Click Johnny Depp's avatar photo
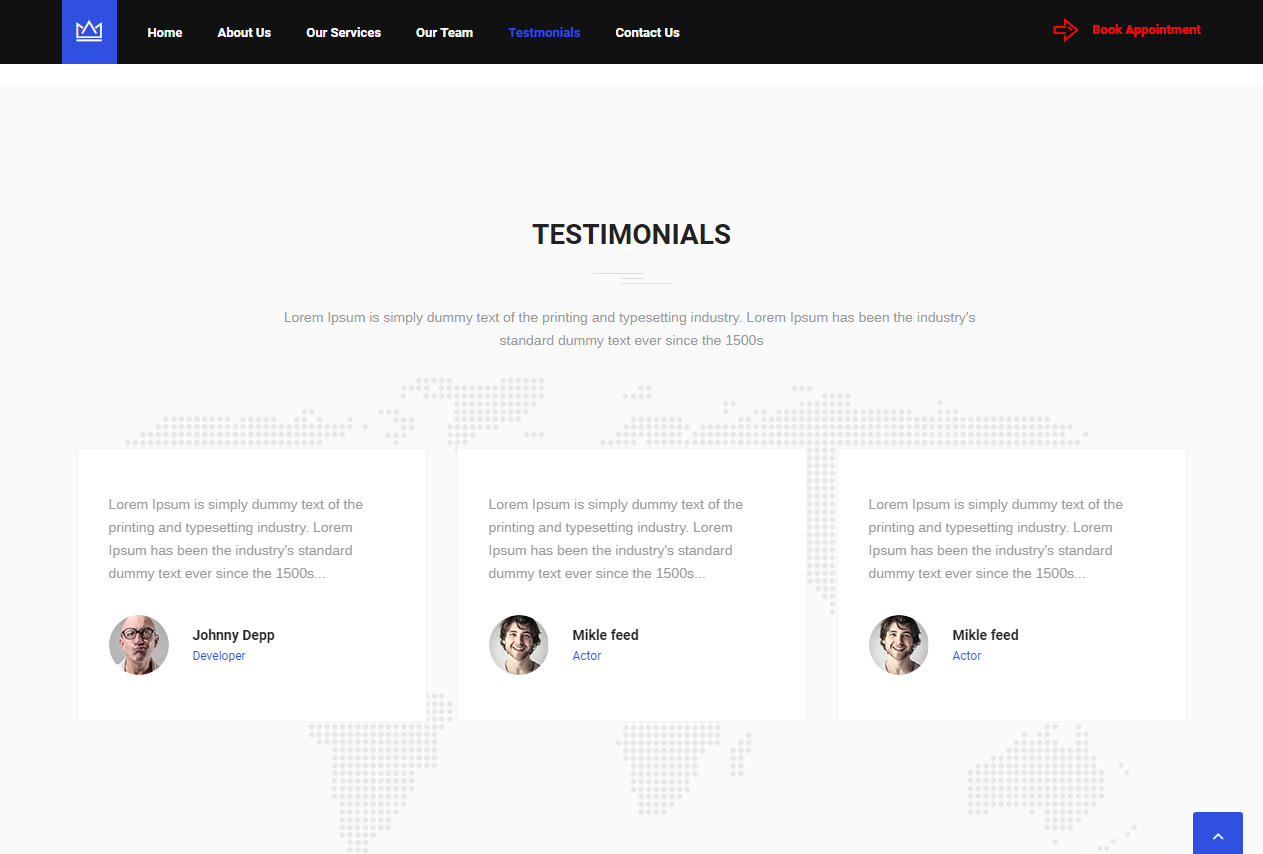Viewport: 1263px width, 854px height. (139, 645)
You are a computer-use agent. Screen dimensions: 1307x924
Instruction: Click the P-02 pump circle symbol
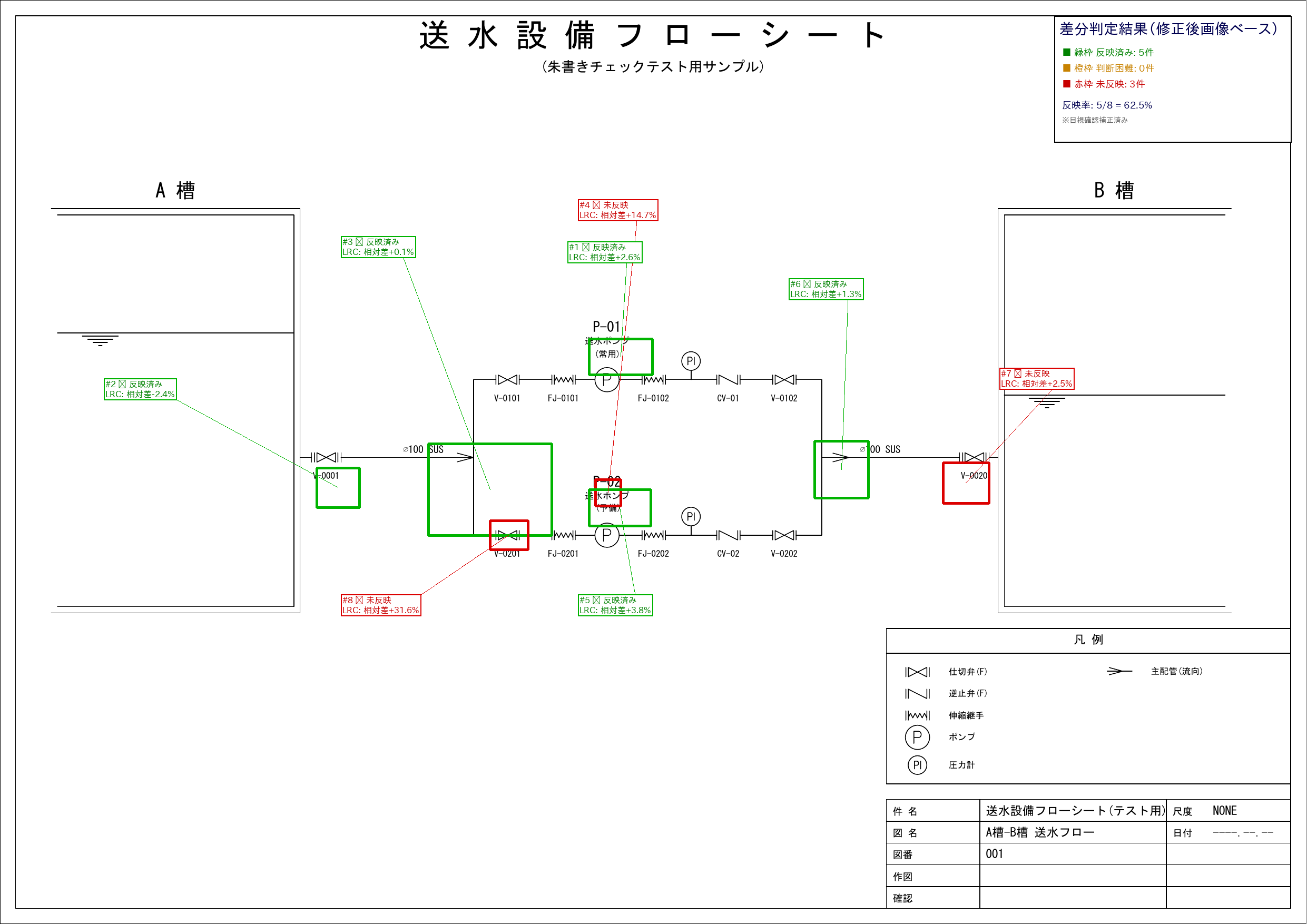pyautogui.click(x=607, y=535)
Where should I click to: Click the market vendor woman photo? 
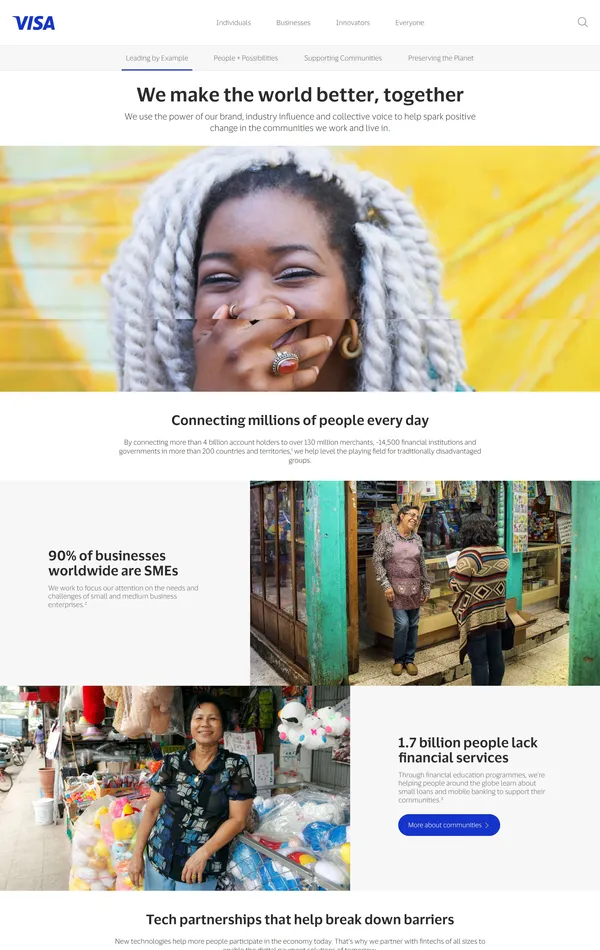click(x=175, y=788)
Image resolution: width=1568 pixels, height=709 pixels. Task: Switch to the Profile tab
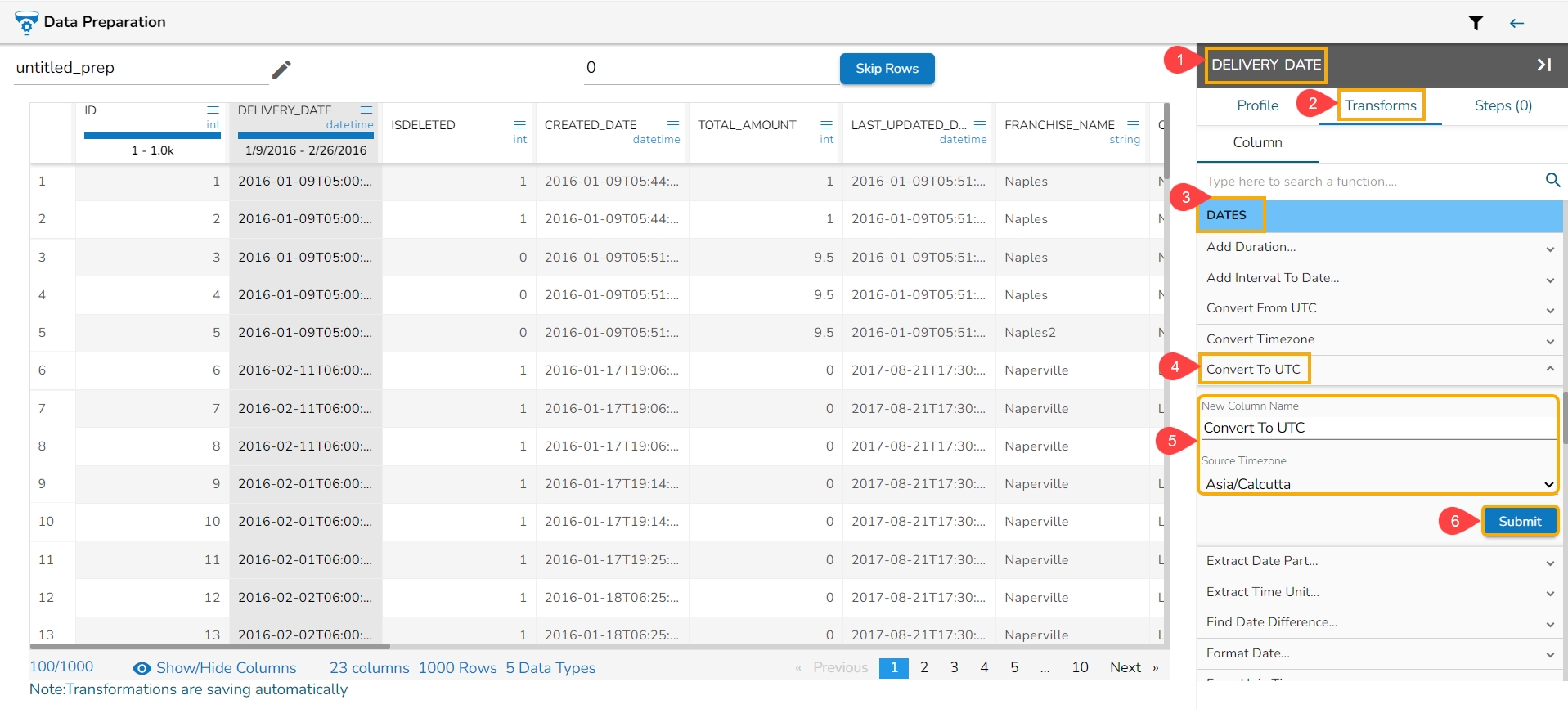pyautogui.click(x=1257, y=105)
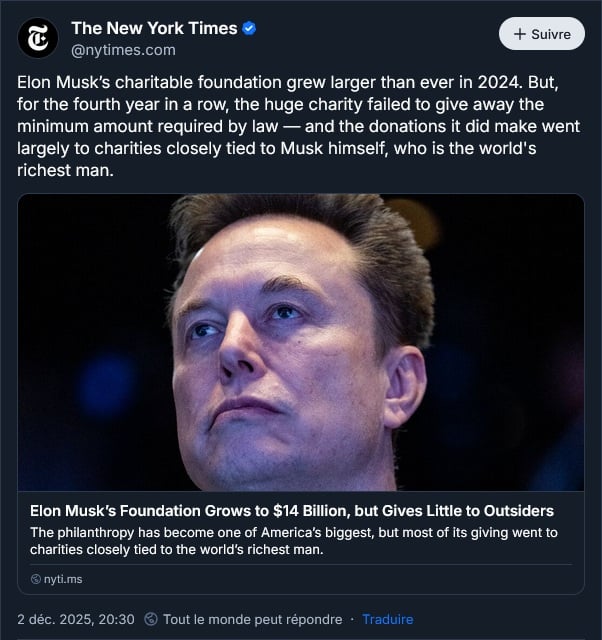Click the blue verified checkmark badge
The width and height of the screenshot is (602, 640).
coord(250,29)
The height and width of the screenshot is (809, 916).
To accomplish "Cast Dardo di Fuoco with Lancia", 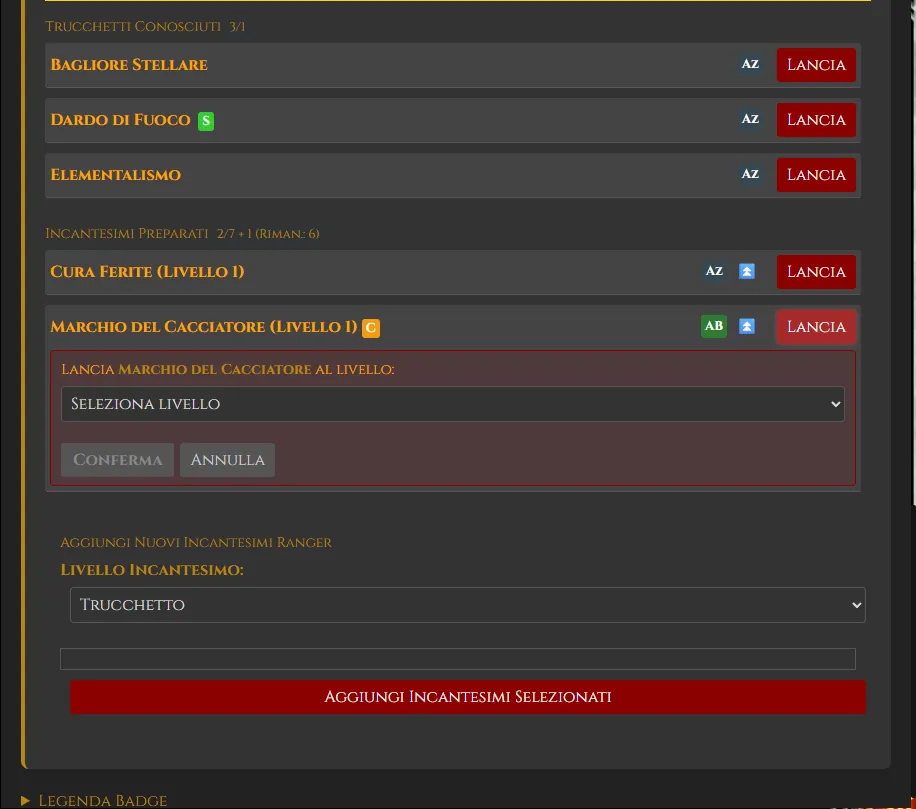I will click(816, 120).
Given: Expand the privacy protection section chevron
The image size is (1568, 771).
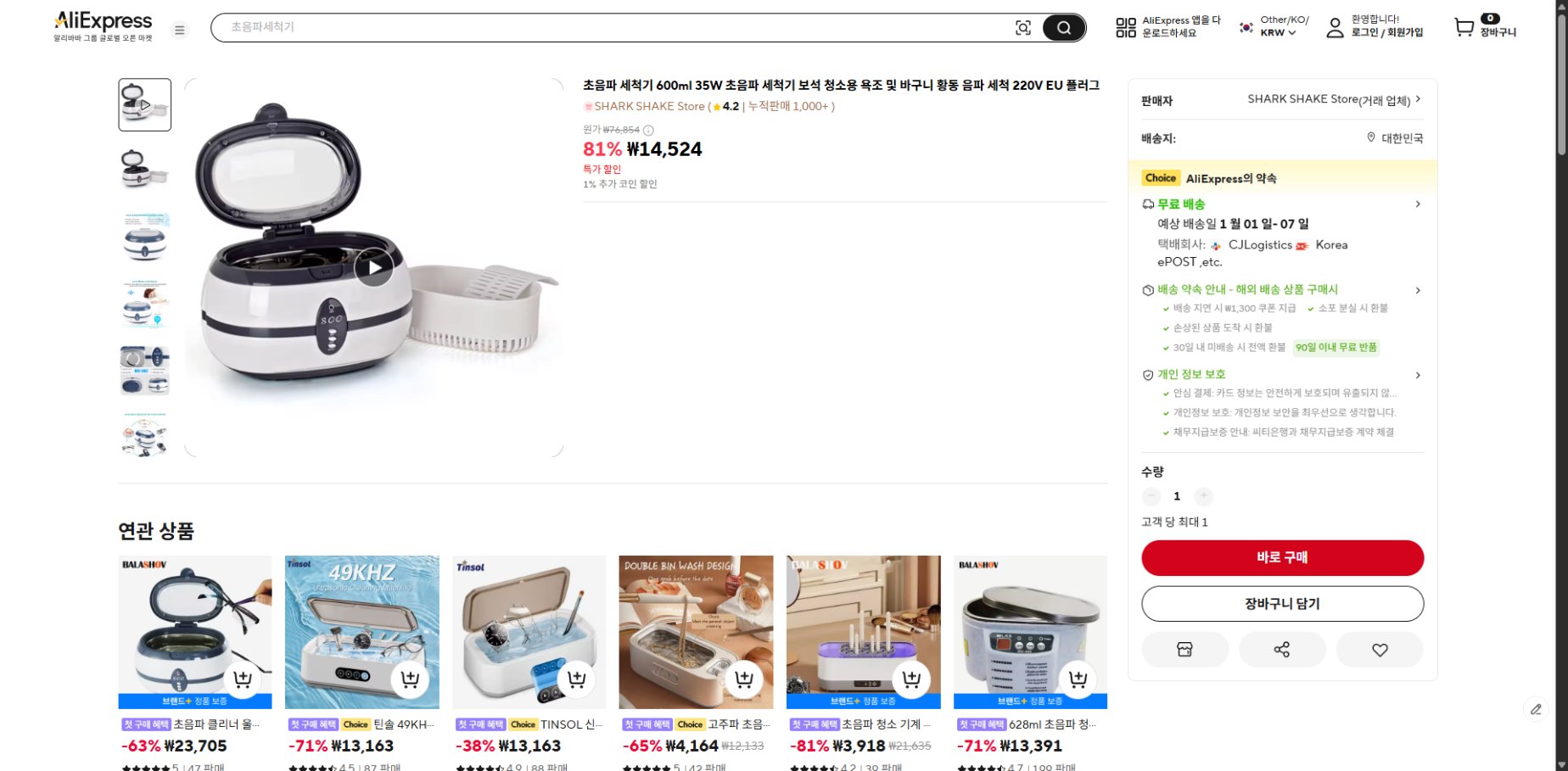Looking at the screenshot, I should click(1418, 375).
========
Copy the records above verbatim, starting at the line containing "Image resolution: width=1568" and ending at the line containing "coord(250,29)", omitting the pictures.

Image resolution: width=1568 pixels, height=709 pixels. Task: Switch to the Profile tab
pyautogui.click(x=1257, y=105)
Click the blue verified checkmark badge
The width and height of the screenshot is (602, 640).
coord(250,29)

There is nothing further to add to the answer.